Task requirements: Exact copies of all entries are needed. Pictures are to be left out.

---*---

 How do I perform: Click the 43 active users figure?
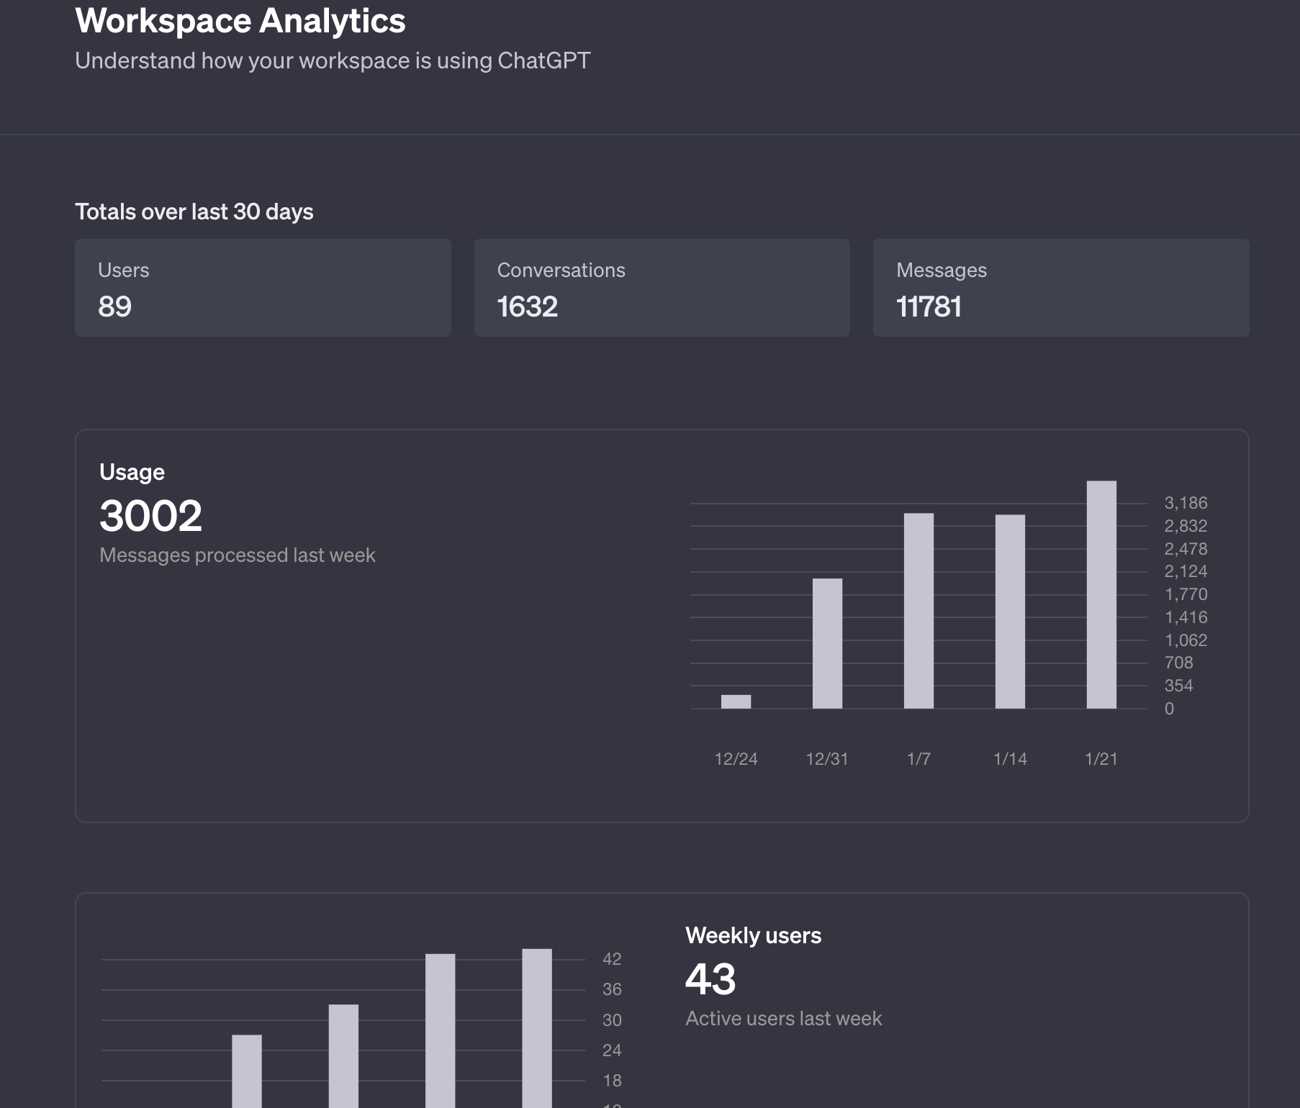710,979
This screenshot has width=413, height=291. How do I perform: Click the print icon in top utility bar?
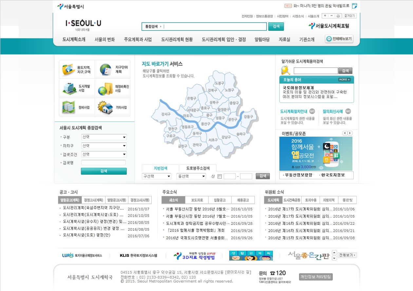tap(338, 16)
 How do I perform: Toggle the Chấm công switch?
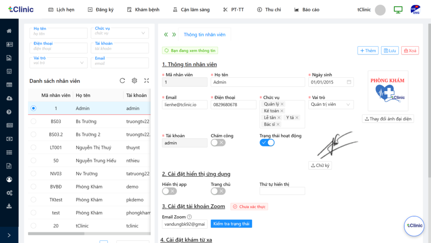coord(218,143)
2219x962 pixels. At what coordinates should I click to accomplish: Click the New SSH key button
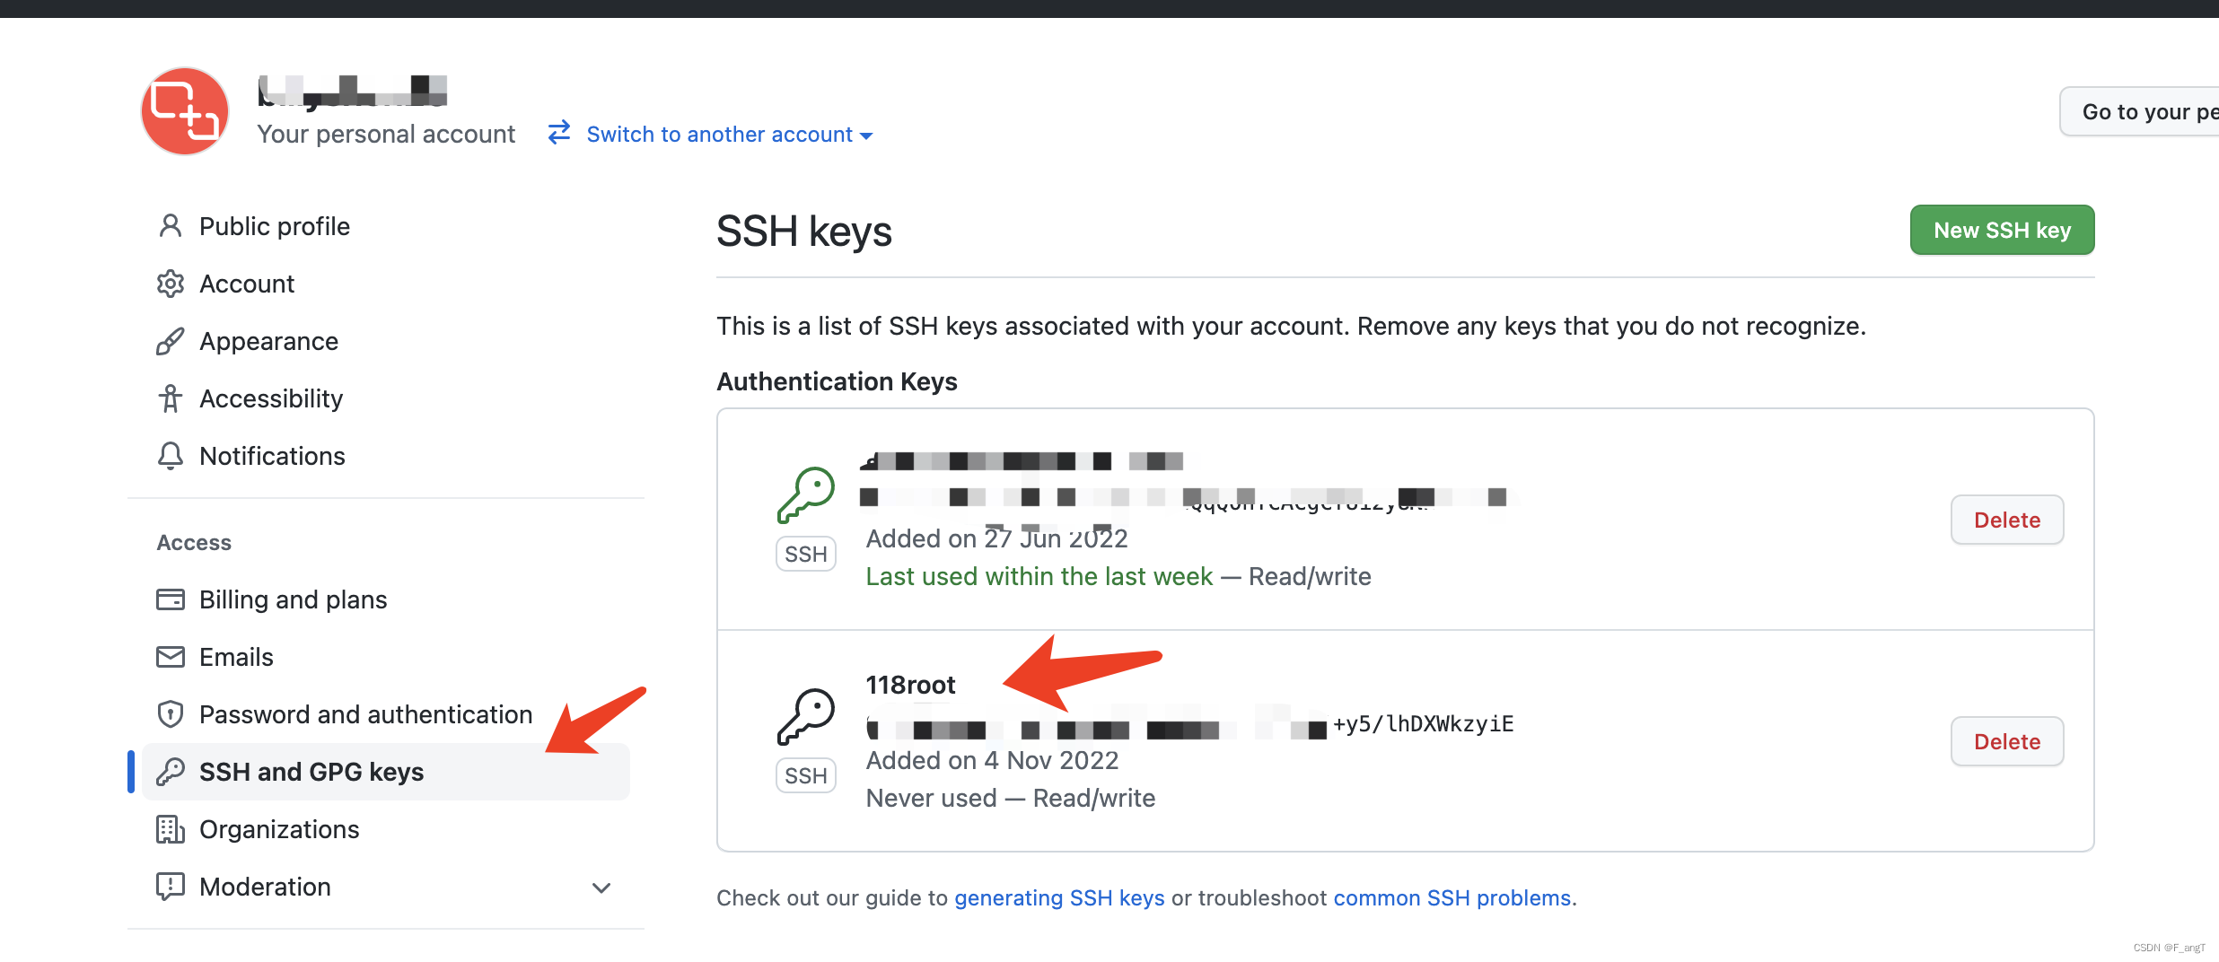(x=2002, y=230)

---*---

Answer to this problem:
 How do I perform: Click the 43 active users figure?
710,979
This screenshot has width=413, height=291. How do I perform: Click the print icon in top utility bar?
tap(338, 16)
 How do I perform: Toggle the Chấm công switch?
coord(218,143)
2219x962 pixels. At what coordinates should I click to accomplish: Click the New SSH key button
(x=2002, y=230)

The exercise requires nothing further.